Grégoire Consendai ne manque pas de louer cette initiative. "La France est un des seuls pays au monde à avoir un tel système. En Allemagne, il y a bien un dispositif similaire mais il est tout de même plus complexe. Il est très important qu'il y ait de plus en plus de pays qui mettent en place de tels forfaits. C'est important pour les patients, bien sûr, mais aussi pour nous industriels, pour pouvoir développer nos produits et surtout les améliorer", juge-t-il.

D'autres horizons en vue

Avant d'être associée à la mesure gouvernementale, l'entreprise Second Sight a pourtant dû livrer "une bataille difficile", selon les mots de son vice-président Europe. En effet, obtenir les autorisations de mise sur le marché en Europe et aux États-Unis n'a pas été une mince affaire. "En l'absence de données et de recul, les autorités peuvent faire preuve de frilosité face aux innovations. Mais on comprend leur position. C'est à nous de convaincre que le système est suffisamment sûr et efficace pour être autorisé", estime Grégoire Cosendai.

Aujourd'hui, les études de Second Sight se poursuivent pour élargir le champ d'application des prothèses de l'œil. Un essai clinique se déroule actuellement à l'Université de Manchester pour essayer d'adapter Argus II à une autre maladie plus répandue que la rétinite pigmentaire, la dégénérescence maculaire liée à l'âge ou DMLA. Si la première pathologie concerne 1,5 million de personnes dans le monde, ce sont entre 20 et 25 millions de personnes qui sont touchées par la DMLA selon Second Sight.

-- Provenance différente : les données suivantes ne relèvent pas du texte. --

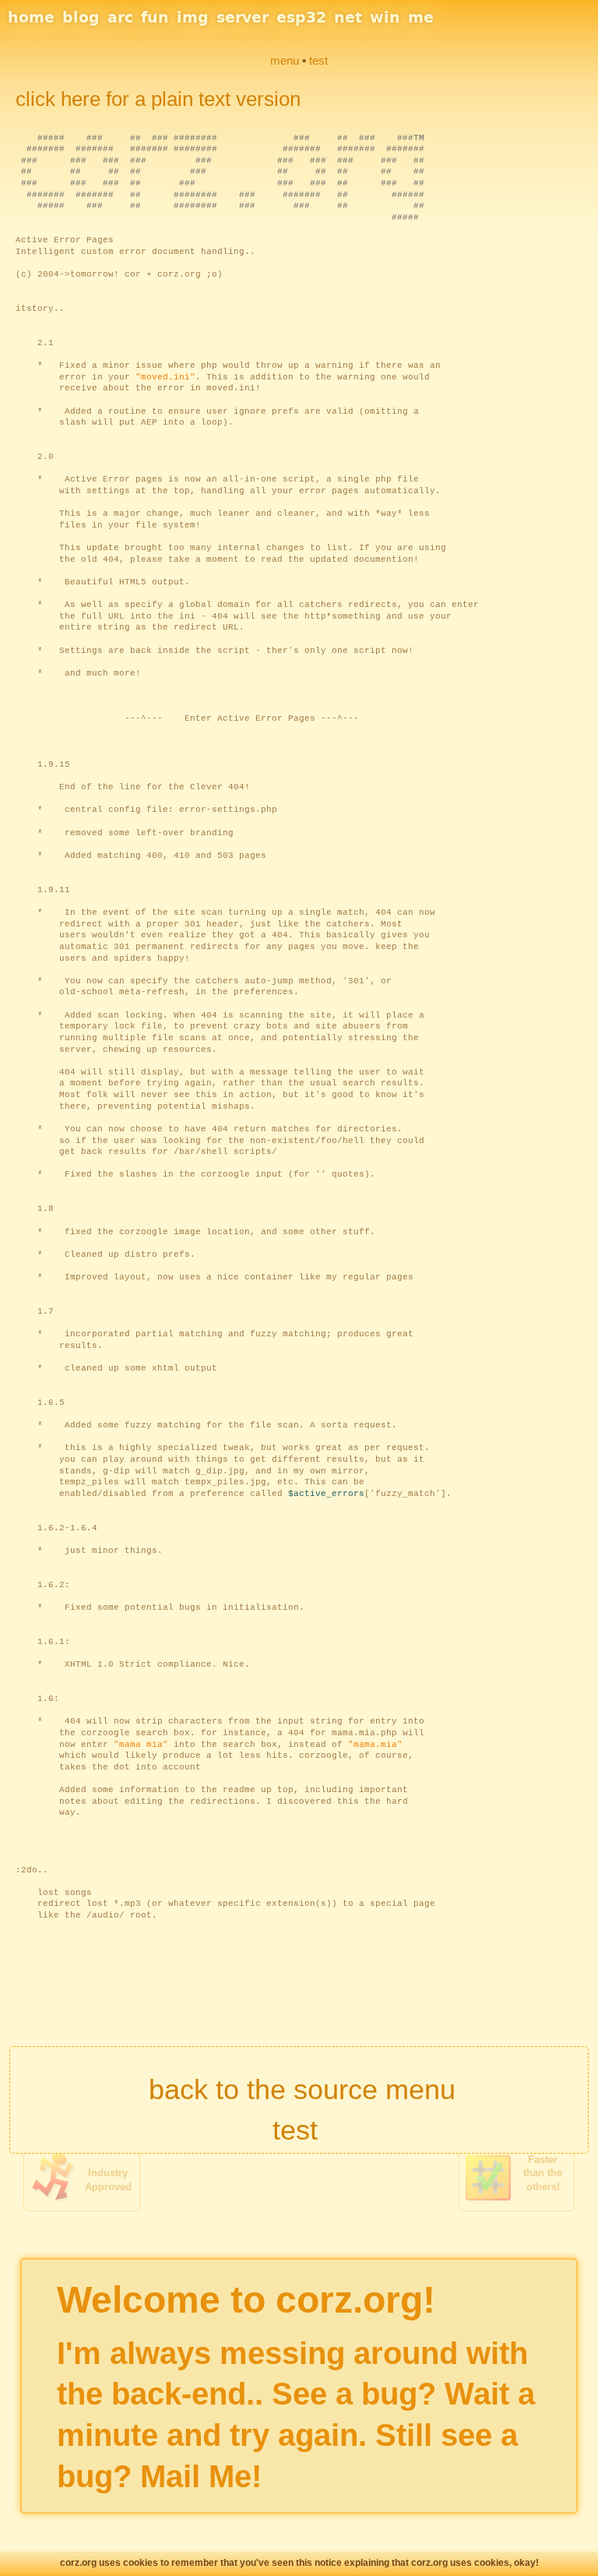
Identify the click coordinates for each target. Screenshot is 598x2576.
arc (120, 17)
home (31, 17)
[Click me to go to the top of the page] (299, 2059)
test (295, 2130)
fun (155, 17)
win (385, 17)
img (193, 17)
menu (284, 60)
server (242, 17)
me (421, 17)
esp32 (301, 17)
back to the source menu (302, 2089)
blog (81, 17)
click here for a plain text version (158, 99)
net (348, 17)
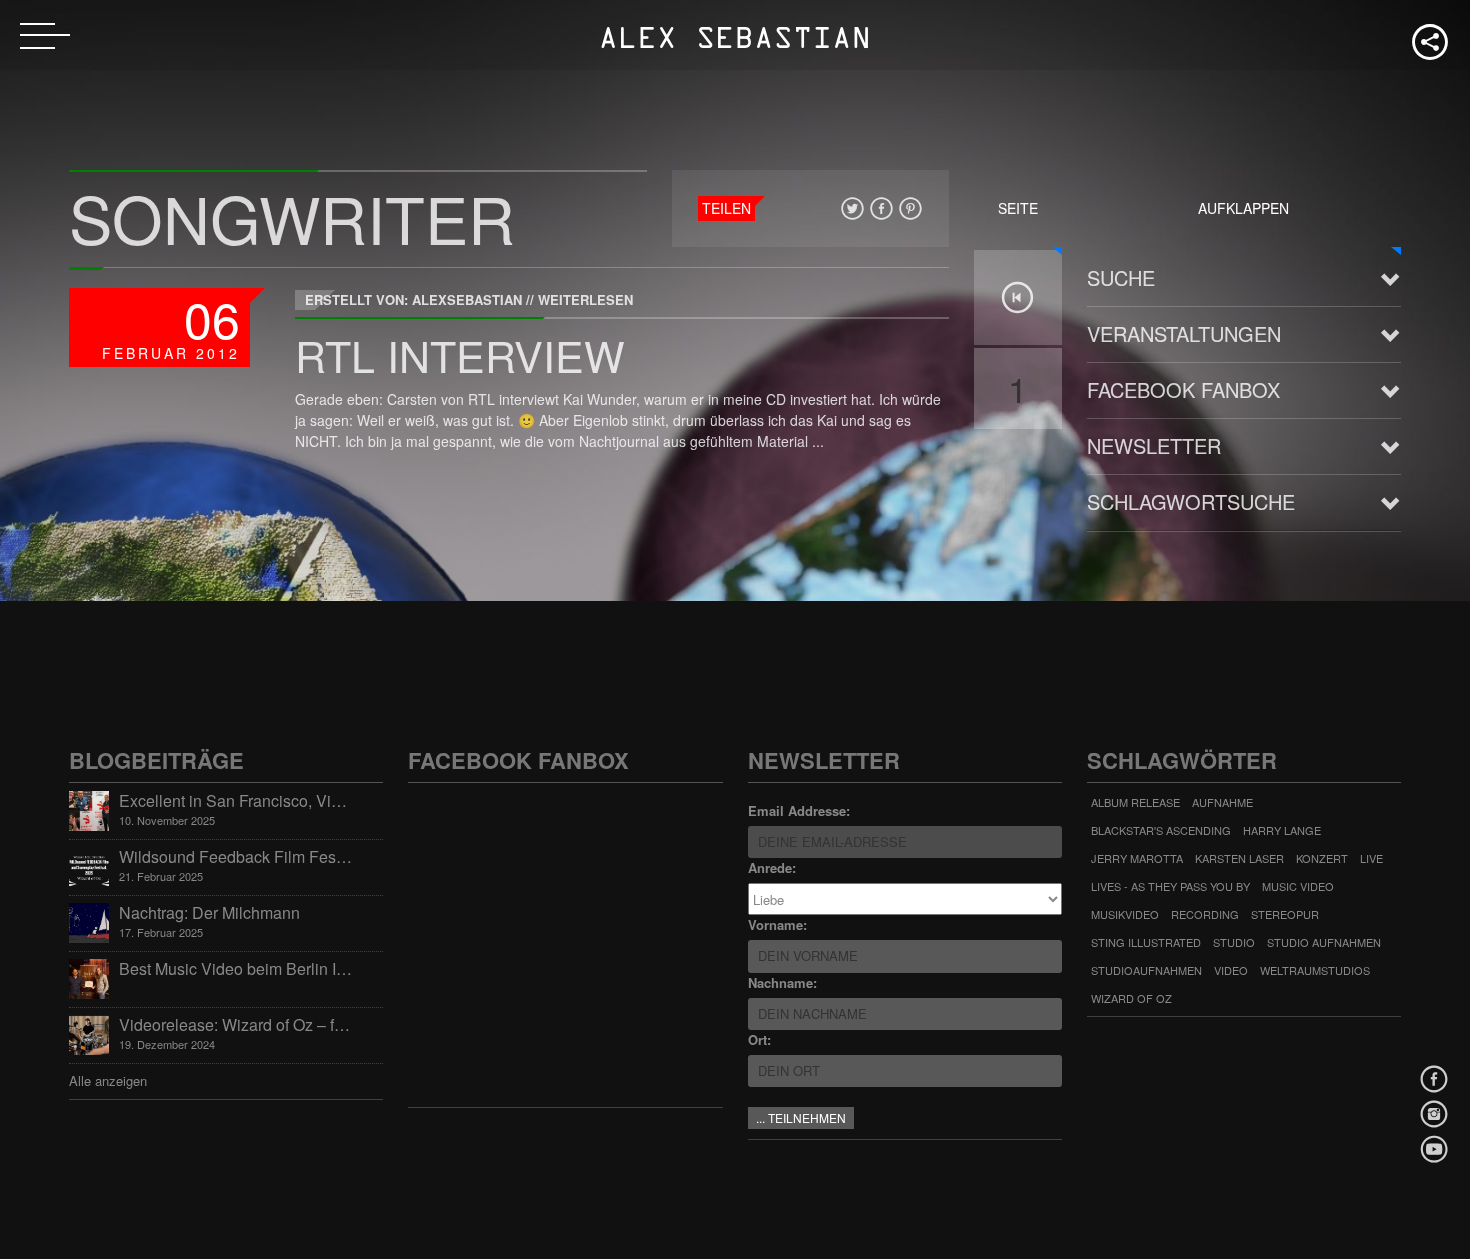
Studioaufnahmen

Un autre implant, la prothèse corticale Orion, est également à l'étude. Posée sur l'aire visuelle du cerveau, elle permettrait, par des stimulations électriques, de remédier aux problèmes de "communication" entre le cerveau et les yeux, en cas de nerf optique endommagé (ce qui peut arriver après un glaucome ou certains accidents). "Orion a été implantée de manière fiable chez des animaux et nous espérons les autorisations pour poursuivre l'étude sur l'homme cette année", précise Grégoire Consendai. Des pistes qui sont autant d'espoir pour les aveugles et déficients visuels qui bénéficieront peut-être un jour, comme Claude, d'un "œil bionique" qui leur changera la vie.